BEGIN THE INPUT

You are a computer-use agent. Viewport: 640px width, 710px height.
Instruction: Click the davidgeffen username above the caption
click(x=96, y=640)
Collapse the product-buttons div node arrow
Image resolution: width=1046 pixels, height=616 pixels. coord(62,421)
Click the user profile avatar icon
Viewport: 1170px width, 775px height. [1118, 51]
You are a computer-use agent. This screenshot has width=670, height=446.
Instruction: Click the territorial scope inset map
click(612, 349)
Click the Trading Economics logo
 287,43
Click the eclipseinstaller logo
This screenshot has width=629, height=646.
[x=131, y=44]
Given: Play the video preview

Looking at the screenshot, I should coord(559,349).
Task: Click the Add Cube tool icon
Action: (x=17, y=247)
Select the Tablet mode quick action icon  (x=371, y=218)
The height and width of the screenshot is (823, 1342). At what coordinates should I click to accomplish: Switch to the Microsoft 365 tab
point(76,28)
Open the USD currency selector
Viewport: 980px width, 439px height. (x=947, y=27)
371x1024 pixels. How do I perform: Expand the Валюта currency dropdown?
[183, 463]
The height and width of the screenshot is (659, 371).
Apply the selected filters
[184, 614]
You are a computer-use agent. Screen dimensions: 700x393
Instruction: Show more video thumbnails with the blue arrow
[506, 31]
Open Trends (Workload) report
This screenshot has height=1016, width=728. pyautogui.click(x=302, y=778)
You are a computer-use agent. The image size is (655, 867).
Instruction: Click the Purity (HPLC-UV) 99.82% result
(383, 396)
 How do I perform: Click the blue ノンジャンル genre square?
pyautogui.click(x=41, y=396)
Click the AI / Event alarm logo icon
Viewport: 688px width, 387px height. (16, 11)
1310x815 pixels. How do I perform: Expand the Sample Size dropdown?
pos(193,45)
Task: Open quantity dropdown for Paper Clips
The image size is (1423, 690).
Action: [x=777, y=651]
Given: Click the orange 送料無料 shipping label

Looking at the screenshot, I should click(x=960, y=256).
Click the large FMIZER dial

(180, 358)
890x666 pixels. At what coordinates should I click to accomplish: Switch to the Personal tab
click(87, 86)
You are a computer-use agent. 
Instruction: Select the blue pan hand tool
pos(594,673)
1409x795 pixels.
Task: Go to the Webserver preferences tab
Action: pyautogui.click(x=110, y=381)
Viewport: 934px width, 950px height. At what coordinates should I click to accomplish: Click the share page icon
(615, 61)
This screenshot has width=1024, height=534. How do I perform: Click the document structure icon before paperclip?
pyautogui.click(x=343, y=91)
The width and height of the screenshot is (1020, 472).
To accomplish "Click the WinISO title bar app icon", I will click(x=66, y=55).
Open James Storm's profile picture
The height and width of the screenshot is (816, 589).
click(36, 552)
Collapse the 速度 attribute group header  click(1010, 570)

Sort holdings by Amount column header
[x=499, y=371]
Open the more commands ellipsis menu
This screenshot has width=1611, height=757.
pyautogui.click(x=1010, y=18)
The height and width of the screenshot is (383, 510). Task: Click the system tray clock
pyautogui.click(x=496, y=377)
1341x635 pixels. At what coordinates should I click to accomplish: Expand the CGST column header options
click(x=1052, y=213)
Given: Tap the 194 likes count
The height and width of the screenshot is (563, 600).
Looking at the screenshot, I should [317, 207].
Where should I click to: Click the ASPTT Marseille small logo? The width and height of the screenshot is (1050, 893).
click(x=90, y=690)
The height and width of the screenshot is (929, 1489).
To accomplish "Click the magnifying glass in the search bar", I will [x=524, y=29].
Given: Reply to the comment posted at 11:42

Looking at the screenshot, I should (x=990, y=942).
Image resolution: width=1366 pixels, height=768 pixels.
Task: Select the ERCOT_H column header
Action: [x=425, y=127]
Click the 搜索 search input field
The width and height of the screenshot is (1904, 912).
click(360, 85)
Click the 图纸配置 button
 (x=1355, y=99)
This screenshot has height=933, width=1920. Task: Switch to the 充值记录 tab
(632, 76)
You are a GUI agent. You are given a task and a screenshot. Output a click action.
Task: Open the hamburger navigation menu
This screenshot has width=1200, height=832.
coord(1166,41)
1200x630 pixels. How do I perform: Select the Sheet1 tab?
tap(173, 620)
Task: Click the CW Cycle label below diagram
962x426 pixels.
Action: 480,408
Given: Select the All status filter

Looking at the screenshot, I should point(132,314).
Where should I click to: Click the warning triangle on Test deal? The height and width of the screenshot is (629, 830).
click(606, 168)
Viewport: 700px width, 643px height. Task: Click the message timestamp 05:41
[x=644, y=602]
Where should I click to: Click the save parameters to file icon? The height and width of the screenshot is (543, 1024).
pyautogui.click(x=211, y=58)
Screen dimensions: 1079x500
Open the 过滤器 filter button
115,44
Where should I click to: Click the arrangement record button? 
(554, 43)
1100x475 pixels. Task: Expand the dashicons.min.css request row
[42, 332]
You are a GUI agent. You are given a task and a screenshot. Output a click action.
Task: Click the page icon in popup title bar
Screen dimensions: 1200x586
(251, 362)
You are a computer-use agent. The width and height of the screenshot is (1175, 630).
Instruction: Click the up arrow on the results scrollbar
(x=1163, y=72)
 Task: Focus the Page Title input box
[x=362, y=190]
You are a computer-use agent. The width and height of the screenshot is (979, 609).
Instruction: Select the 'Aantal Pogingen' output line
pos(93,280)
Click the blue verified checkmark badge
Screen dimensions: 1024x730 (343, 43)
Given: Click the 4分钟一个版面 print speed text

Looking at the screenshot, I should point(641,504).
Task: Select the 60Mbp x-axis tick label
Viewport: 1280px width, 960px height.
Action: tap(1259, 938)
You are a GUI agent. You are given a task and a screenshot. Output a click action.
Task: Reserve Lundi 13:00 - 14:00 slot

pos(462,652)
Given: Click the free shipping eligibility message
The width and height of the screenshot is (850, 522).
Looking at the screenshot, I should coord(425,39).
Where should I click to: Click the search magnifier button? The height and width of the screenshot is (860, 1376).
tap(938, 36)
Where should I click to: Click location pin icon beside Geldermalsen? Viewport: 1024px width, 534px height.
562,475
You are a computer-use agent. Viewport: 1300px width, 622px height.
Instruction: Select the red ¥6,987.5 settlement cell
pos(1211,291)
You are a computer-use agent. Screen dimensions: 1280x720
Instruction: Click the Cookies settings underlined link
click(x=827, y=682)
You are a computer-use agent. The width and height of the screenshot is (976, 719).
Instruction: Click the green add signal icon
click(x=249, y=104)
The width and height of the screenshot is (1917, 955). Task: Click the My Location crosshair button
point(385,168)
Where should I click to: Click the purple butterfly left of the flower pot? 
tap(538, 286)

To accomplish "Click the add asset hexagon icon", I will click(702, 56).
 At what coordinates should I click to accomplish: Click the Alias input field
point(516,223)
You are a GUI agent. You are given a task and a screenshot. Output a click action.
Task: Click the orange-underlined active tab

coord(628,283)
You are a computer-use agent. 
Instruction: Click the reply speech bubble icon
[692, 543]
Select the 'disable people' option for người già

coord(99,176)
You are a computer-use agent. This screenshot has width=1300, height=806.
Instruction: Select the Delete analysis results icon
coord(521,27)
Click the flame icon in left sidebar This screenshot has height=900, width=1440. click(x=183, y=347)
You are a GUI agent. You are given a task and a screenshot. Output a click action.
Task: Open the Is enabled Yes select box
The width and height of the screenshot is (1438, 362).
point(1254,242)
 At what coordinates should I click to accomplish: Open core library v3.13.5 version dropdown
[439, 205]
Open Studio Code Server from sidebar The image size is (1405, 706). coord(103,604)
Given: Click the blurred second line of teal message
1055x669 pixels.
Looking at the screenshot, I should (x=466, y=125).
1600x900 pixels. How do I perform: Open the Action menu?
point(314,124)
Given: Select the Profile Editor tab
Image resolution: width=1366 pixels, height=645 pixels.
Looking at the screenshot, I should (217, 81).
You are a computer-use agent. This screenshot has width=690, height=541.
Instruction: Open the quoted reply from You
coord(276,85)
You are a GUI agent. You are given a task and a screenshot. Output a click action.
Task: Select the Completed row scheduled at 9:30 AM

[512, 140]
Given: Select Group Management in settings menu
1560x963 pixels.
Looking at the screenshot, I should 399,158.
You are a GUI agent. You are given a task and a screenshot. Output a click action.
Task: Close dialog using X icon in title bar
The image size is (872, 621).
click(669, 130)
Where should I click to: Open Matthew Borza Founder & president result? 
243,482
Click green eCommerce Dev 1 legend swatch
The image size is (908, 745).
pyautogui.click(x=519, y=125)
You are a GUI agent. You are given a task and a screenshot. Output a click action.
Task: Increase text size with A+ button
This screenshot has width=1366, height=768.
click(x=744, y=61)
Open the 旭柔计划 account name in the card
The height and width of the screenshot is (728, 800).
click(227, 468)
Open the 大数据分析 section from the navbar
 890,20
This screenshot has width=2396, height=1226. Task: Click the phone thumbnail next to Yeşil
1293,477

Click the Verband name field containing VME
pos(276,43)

END THE INPUT

BRIEF ▸
From the listing above, count every line where the word "will" occurs; the answer is that number and nothing else.

TASK SOLUTION ▸
3